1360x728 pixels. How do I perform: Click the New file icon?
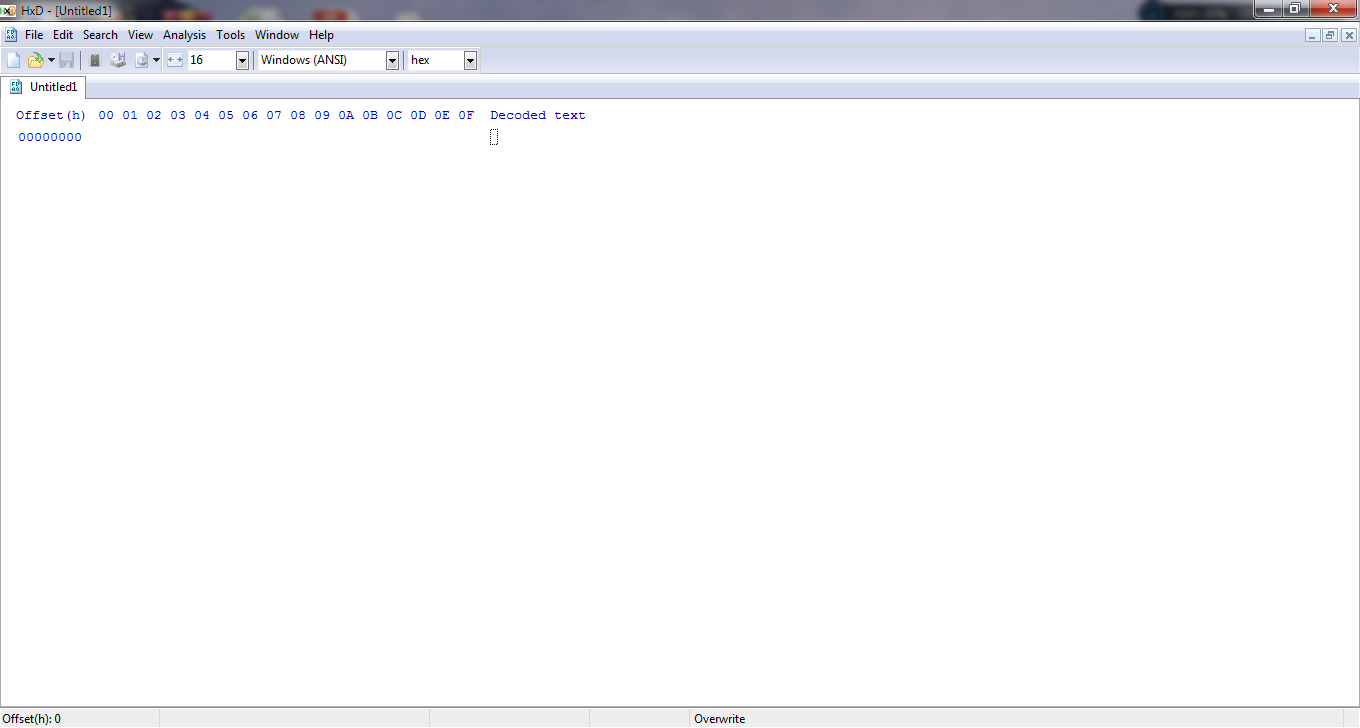pos(14,60)
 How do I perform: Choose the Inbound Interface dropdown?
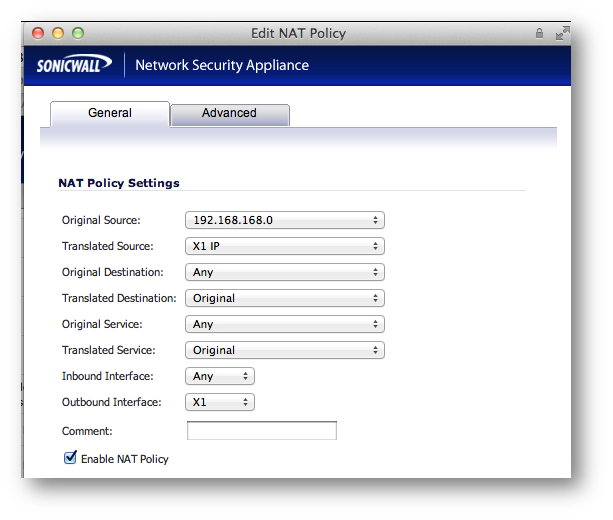point(220,376)
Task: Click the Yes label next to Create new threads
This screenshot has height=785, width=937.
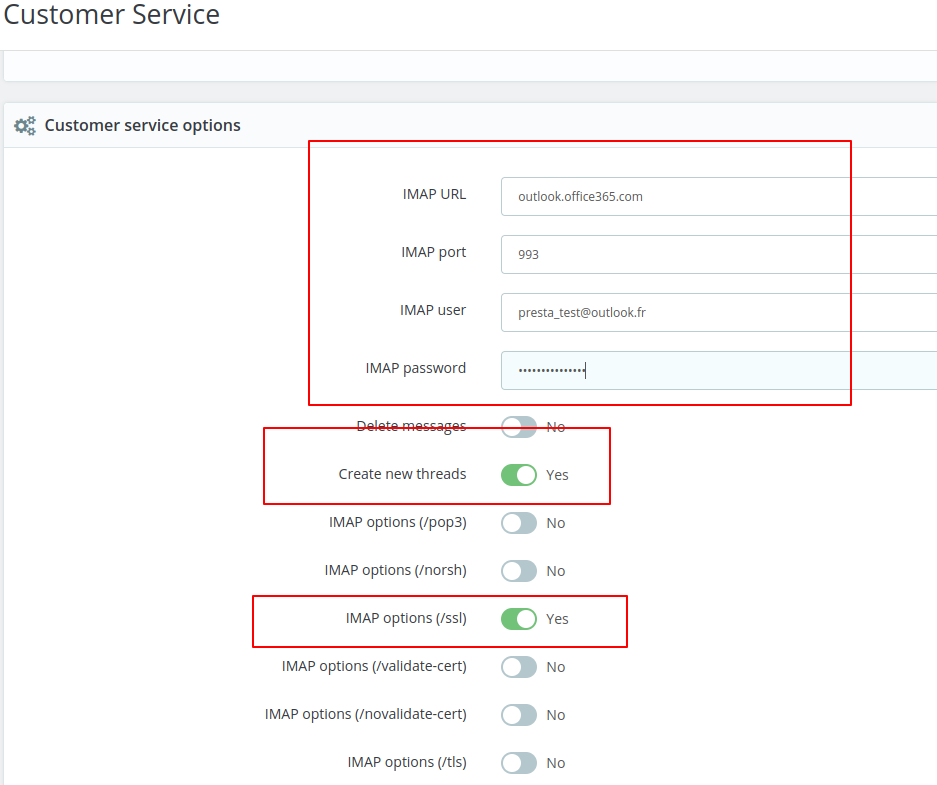Action: (x=556, y=474)
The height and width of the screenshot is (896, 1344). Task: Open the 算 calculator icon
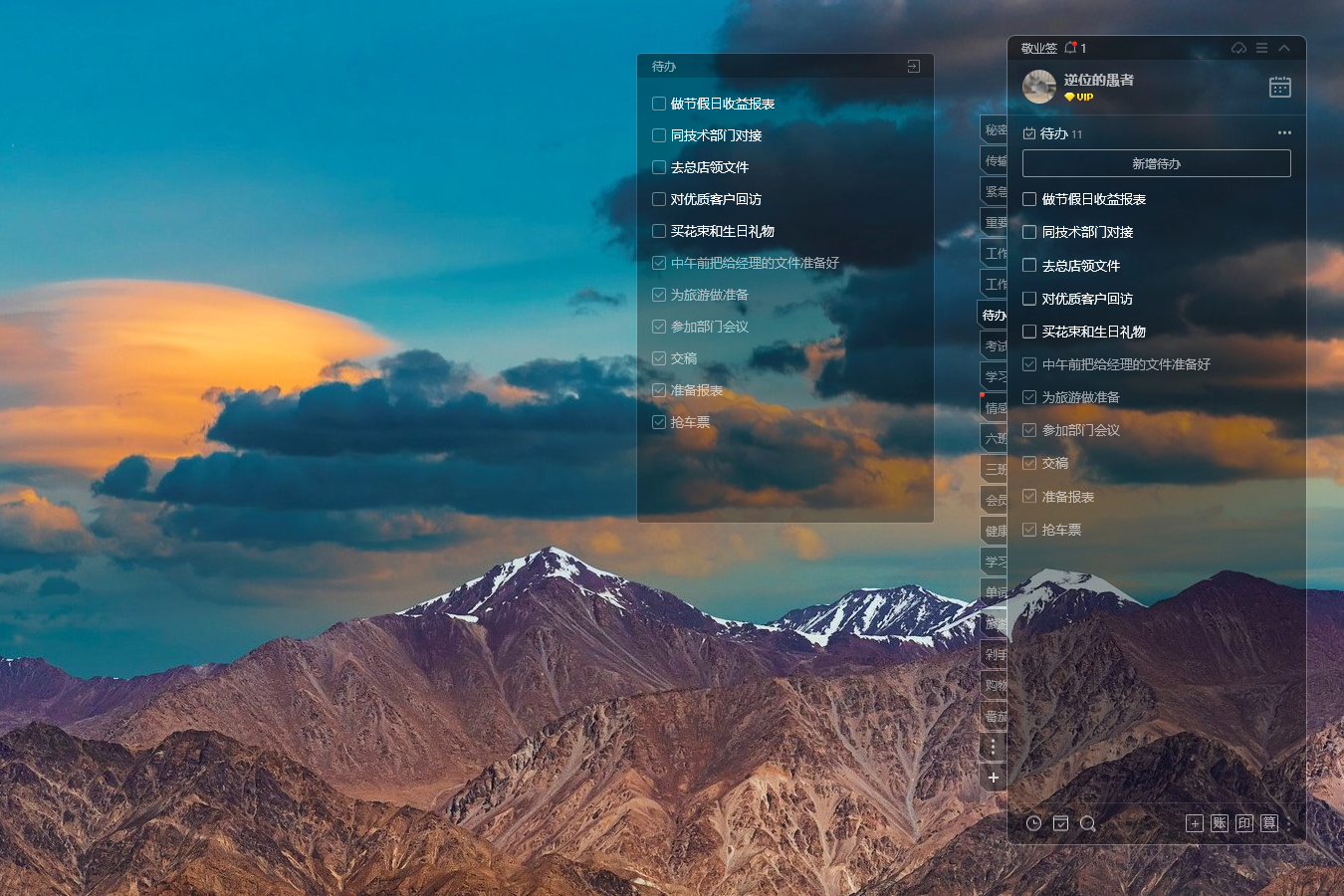tap(1268, 823)
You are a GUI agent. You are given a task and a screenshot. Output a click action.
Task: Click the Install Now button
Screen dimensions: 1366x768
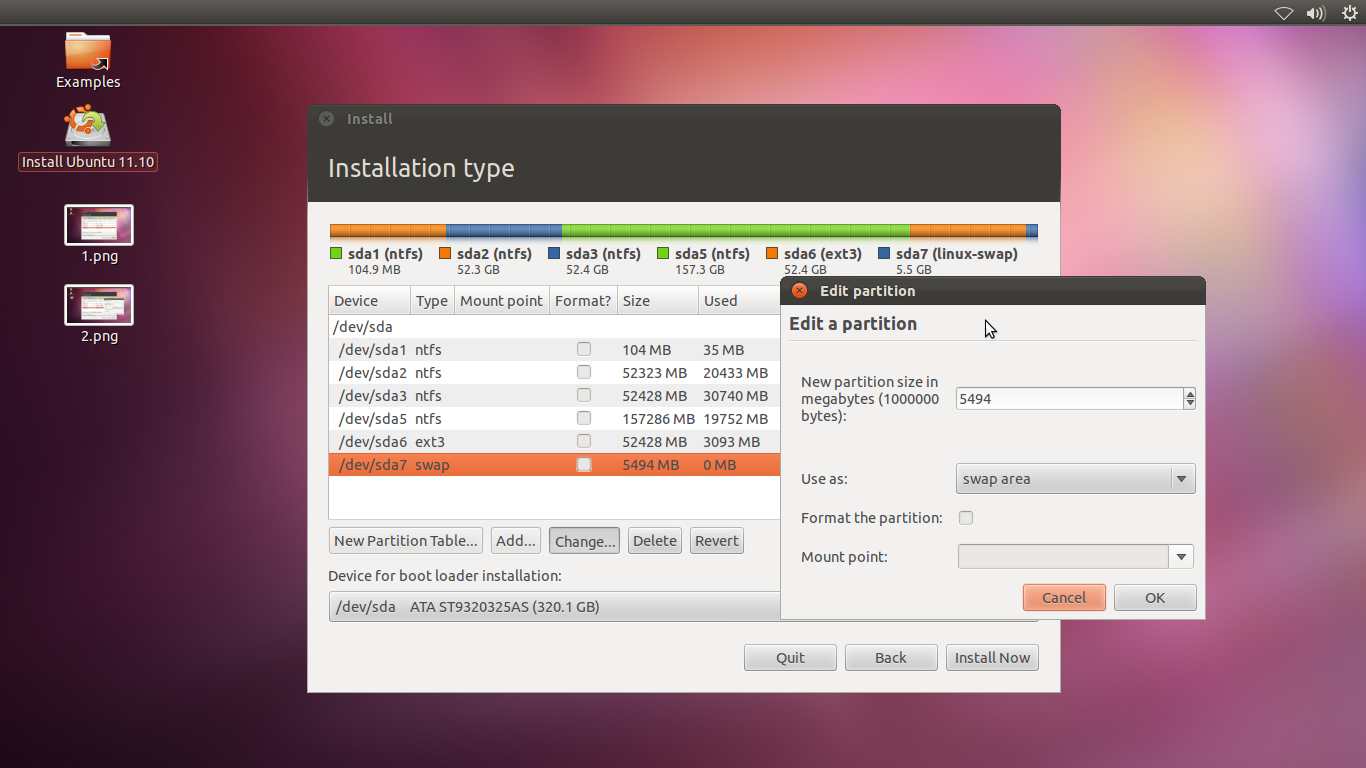tap(992, 657)
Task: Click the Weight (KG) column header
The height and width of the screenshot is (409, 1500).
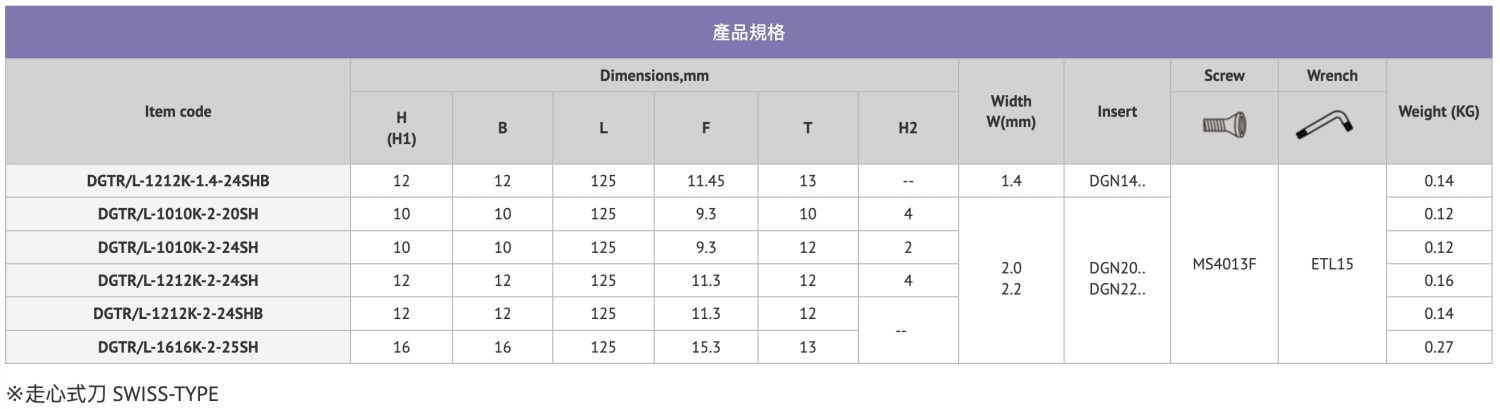Action: pos(1440,112)
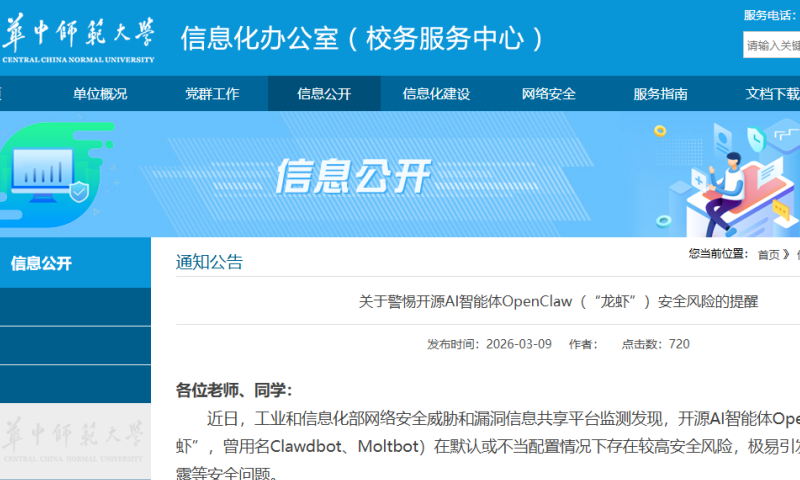This screenshot has width=800, height=480.
Task: Open the 文档下载 menu item
Action: tap(772, 94)
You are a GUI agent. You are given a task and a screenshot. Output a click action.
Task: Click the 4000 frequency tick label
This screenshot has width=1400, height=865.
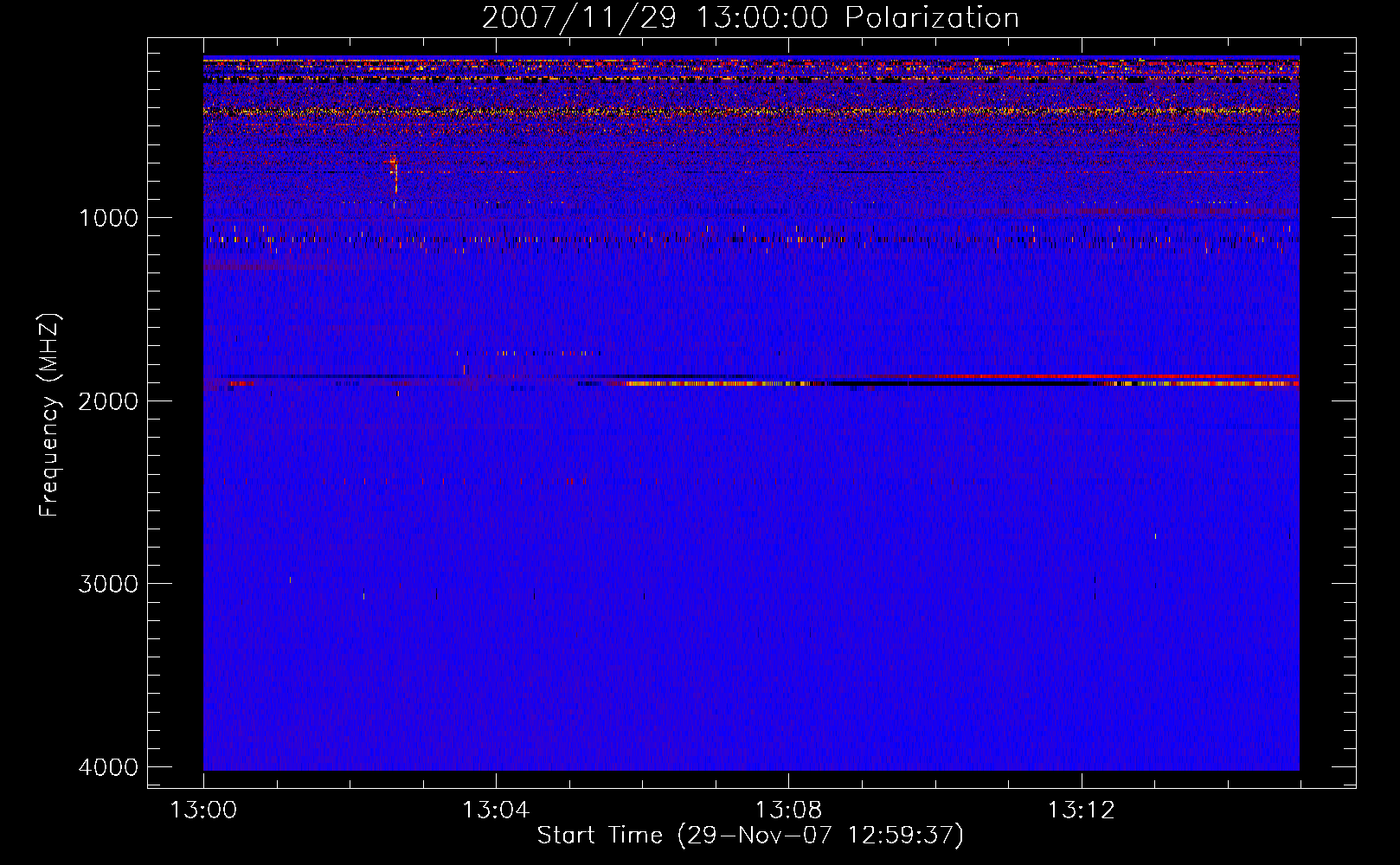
◆ ◆ ◆ ◆
Your task: In the reply, every line of the material above is to be reproduced verbatim, and the images are to be left out.

Exercise answer:
1360x728 pixels. How do I perform: Click the New file icon?
pos(14,60)
 How do I perform: Choose the Inbound Interface dropdown?
point(220,376)
Task: Click the Yes label next to Create new threads
This screenshot has height=785, width=937.
Action: (x=556, y=474)
The height and width of the screenshot is (896, 1344). Task: Open the 算 calculator icon
tap(1268, 823)
You are a GUI agent. You are given a task and a screenshot. Output a click action.
Task: Click the Install Now button
Screen dimensions: 1366x768
tap(992, 657)
Task: Click the Weight (KG) column header
The height and width of the screenshot is (409, 1500).
Action: pos(1440,112)
This screenshot has width=800, height=480.
Task: Open the 文档下载 menu item
Action: tap(772, 94)
You are a GUI agent. You are given a task and a screenshot. Output a click action.
Task: Click the 4000 frequency tick label
This screenshot has width=1400, height=865.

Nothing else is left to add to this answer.